A set of functions to calculate performance metrics for prediction models. Also see the Spark ML Documentation https://spark.apache.org/docs/latest/api/scala/index.html#org.apache.spark.ml.evaluation.package

Usage

ml_binary_classification_evaluator(
  x,
  label_col = "label",
  raw_prediction_col = "rawPrediction",
  metric_name = "areaUnderROC",
  uid = random_string("binary_classification_evaluator_"),
  ...
)

ml_binary_classification_eval(
  x,
  label_col = "label",
  prediction_col = "prediction",
  metric_name = "areaUnderROC"
)

ml_multiclass_classification_evaluator(
  x,
  label_col = "label",
  prediction_col = "prediction",
  metric_name = "f1",
  uid = random_string("multiclass_classification_evaluator_"),
  ...
)

ml_classification_eval(
  x,
  label_col = "label",
  prediction_col = "prediction",
  metric_name = "f1"
)

ml_regression_evaluator(
  x,
  label_col = "label",
  prediction_col = "prediction",
  metric_name = "rmse",
  uid = random_string("regression_evaluator_"),
  ...
)

Arguments

x: A spark_connection object or a tbl_spark containing label and prediction columns. The latter should be the output of sdf_predict.
label_col: Name of column string specifying which column contains the true labels or values.
raw_prediction_col: Raw prediction (a.k.a. confidence) column name.
metric_name: The performance metric. See details.
uid: A character string used to uniquely identify the ML estimator.
...: Optional arguments; currently unused.
prediction_col: Name of the column that contains the predicted label or value NOT the scored probability. Column should be of type Double.

Value

The calculated performance metric

Details

The following metrics are supported

Binary Classification: areaUnderROC (default) or areaUnderPR (not available in Spark 2.X.)
Multiclass Classification: f1 (default), precision, recall, weightedPrecision, weightedRecall or accuracy; for Spark 2.X: f1 (default), weightedPrecision, weightedRecall or accuracy.
Regression: rmse (root mean squared error, default), mse (mean squared error), r2, or mae (mean absolute error.)
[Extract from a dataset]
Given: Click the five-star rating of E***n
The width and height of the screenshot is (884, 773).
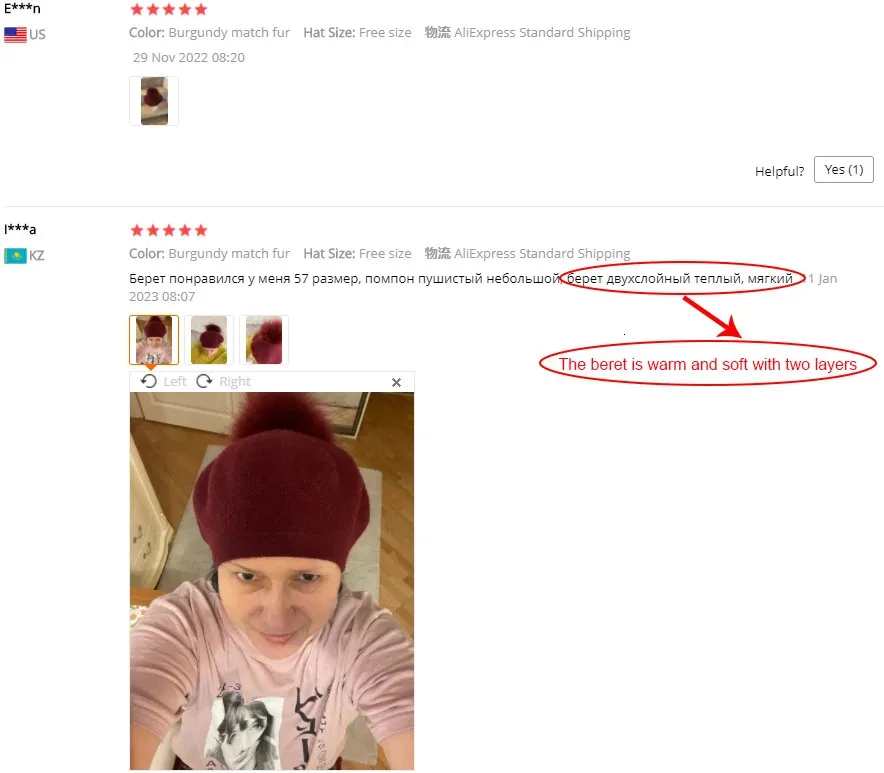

ml_binary_classification_eval() is an alias for ml_binary_classification_evaluator() for backwards compatibility.

ml_classification_eval() is an alias for ml_multiclass_classification_evaluator() for backwards compatibility.

Examples

if (FALSE) { # \dontrun{
sc <- spark_connect(master = "local")
mtcars_tbl <- sdf_copy_to(sc, mtcars, name = "mtcars_tbl", overwrite = TRUE)
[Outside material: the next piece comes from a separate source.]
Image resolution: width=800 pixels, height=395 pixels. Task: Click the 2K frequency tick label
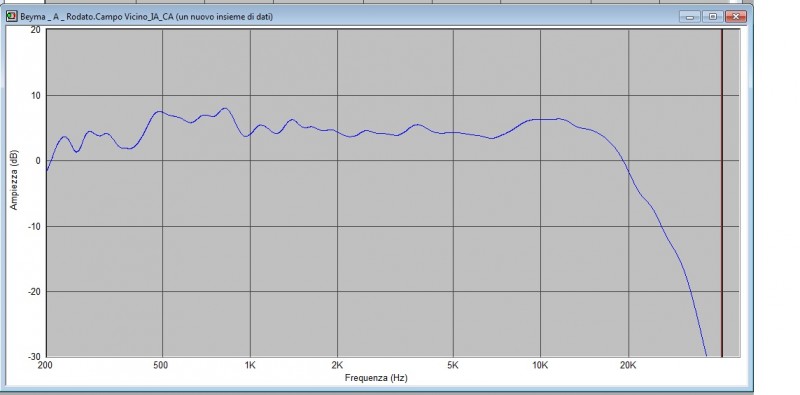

partitions <- mtcars_tbl %>%
  sdf_random_split(training = 0.7, test = 0.3, seed = 1111)

mtcars_training <- partitions$training
mtcars_test <- partitions$test

# for multiclass classification
rf_model <- mtcars_training %>%
  ml_random_forest(cyl ~ ., type = "classification")

pred <- ml_predict(rf_model, mtcars_test)

ml_multiclass_classification_evaluator(pred)

# for regression
rf_model <- mtcars_training %>%
  ml_random_forest(cyl ~ ., type = "regression")

pred <- ml_predict(rf_model, mtcars_test)

ml_regression_evaluator(pred, label_col = "cyl")

# for binary classification
rf_model <- mtcars_training %>%
  ml_random_forest(am ~ gear + carb, type = "classification")

pred <- ml_predict(rf_model, mtcars_test)

ml_binary_classification_evaluator(pred)
} # }